Se há algo profundamente igualitário no Brasil, é a burocracia. Ela atinge todas as camadas sociais, pessoas físicas e pessoas jurídicas, grandes ou pequenas, de todos os setores. E parte importante dessa burocracia se refere ao licenciamento ambiental. Segundo estudo da Confederação Nacional da Indústria (CNI), há cerca de 30 mil normas, expedidas pela União e pelos Estados, que regulam esse procedimento. Para piorar o cenário, tais regras são muitas vezes contraditórias entre si.
O licenciamento ambiental é o processo administrativo pelo qual o órgão ambiental autoriza a implantação de empreendimentos ou a realização de atividades que utilizam recursos ambientais ou que podem provocar efeitos danosos ao meio ambiente. Ele é obrigatório tanto para grandes obras de infraestrutura quanto para pequenos negócios, como, por exemplo, um posto de gasolina.
De acordo com o levantamento da CNI, o tempo médio para obtenção de uma licença ambiental é de 28 meses, prazo "incompatível com os custos de oportunidade da maioria dos investimentos", na opinião de Shelley Carneiro, gerente do Meio Ambiente e Sustentabilidade da CNI. "Ninguém é contra a licença ambiental, e alguns empreendimentos de fato podem ser muito agressivos. (...) Mas, do jeito como ela vem sendo feita, só gera uma burocracia imensa que não resulta em nada de bom para o meio ambiente", disse Carneiro ao Estado (20/7).
O estudo da CNI elenca 21 pontos críticos no licenciamento ambiental. Entre eles estão as condicionantes ambientais, isto é, as exigências feitas pelo poder público ao empreendedor para mitigar os impactos ambientais e que condicionam a obtenção da autorização ambiental. Como consequência lógica da sua finalidade (a proteção ambiental), essas condicionantes deveriam ter relação direta com o meio ambiente. No entanto, as exigências estão cada vez mais amplas, transformando a licença ambiental em moeda de troca política. "Os políticos às vezes aproveitam para pedir coisas que não têm nada a ver com o projeto, como hospitais e rodoviárias", afirmou Shelley Carneiro.

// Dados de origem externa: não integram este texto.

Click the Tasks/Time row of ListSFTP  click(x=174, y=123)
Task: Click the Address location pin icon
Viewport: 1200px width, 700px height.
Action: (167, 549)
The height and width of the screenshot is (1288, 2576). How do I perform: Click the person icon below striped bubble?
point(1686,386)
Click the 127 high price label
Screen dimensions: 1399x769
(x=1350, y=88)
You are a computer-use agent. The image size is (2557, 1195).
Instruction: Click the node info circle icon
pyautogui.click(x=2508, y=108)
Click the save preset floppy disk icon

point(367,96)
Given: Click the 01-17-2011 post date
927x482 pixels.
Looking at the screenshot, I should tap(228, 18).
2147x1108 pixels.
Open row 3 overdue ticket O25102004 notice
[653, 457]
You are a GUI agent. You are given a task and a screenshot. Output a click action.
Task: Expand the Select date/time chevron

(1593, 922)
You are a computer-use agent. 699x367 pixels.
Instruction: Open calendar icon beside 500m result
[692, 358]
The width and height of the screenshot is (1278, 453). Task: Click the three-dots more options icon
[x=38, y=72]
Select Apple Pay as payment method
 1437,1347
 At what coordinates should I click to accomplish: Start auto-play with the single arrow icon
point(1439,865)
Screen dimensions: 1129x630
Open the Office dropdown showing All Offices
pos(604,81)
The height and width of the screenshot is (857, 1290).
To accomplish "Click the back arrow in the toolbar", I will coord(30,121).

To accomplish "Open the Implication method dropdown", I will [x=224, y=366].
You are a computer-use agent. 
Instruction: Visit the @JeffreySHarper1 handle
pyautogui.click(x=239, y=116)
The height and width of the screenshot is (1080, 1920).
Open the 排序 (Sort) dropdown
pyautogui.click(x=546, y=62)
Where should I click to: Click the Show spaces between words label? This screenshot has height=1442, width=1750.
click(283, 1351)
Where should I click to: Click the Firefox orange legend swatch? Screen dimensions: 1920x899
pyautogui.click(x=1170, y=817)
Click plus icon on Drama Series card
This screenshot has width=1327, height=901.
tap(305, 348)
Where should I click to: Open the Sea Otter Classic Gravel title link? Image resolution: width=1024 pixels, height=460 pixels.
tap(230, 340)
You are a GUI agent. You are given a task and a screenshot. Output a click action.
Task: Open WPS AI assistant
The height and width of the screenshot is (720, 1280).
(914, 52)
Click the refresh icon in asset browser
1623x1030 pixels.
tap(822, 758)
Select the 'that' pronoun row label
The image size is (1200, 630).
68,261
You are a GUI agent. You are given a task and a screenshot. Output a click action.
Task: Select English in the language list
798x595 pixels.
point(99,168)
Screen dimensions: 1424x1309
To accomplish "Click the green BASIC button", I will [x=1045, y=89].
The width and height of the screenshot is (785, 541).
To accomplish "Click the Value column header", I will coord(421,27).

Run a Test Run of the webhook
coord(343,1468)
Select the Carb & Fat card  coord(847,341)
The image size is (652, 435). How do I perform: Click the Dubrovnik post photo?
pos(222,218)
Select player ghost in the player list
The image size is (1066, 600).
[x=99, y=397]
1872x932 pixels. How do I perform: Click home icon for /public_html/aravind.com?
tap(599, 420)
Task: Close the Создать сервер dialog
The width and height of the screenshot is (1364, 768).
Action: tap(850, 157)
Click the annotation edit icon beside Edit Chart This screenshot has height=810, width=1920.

Uma das causas para essa situação é a ausência de um critério claro para o estabelecimento das condicionantes ambientais. Há uma ampla margem de discricionariedade para o agente público, gerando decisões com impactos econômicos muito díspares. Por exemplo, o programa de sustentabilidade da Usina Santo Antônio, no Rio Madeira (RO), teve um custo de R$ 2 bilhões, e o investimento total na obra foi de R$ 20 bilhões. Já na Usina Belo Monte, em construção no Rio Xingu (PA), as ações socioambientais somam R$ 3,7 bilhões, para um custo total estimado em R$ 25,8 bilhões.
Se depender do governo, não há muitas perspectivas de melhora. Segundo o site do Ministério do Meio Ambiente, "o licenciamento é, sim, palco de conflitos; pois é espaço de democracia". Essa estranha lógica que vê o conflito como algo natural - e até desejável, como consequência da democracia - é uma miopia que trava o crescimento e torna o meio ambiente cenário para luta política.
Em dezembro de 2011 foi dado um passo para uma melhor coordenação entre as esferas de governo na emissão de licenças. Aprovou-se a Lei Complementar 140, que estabelece as atribuições dos entes federativos no processo ambiental. No entanto, a lei ainda está à espera de regulamentação, que cabe ao governo federal, e vem gerando dúvidas na hora de ser aplicada. A promessa da presidente Dilma Rousseff é regulamentar a Lei 140/2011 no seu segundo mandato, caso seja reeleita. Por que esperar?
O País precisa com urgência de regras claras, proporcionando um ambiente de segurança, onde os custos e riscos possam ser avaliados com precisão. Incerteza e conflito não colaboram para o desenvolvimento nacional e são ocasiões para a arbitrariedade e a corrupção.
Há ainda um efeito colateral, não pequeno, em toda essa ineficiência. Transmite-se a impressão de que o respeito ao meio ambiente gera atrasos. A preocupação ecológica não é a culpada, como se fosse necessário certo descaso com o meio ambiente para o Brasil crescer mais rápido. A culpa é da burocracia, ampla e desconexa, alimentada pelas omissões do poder público.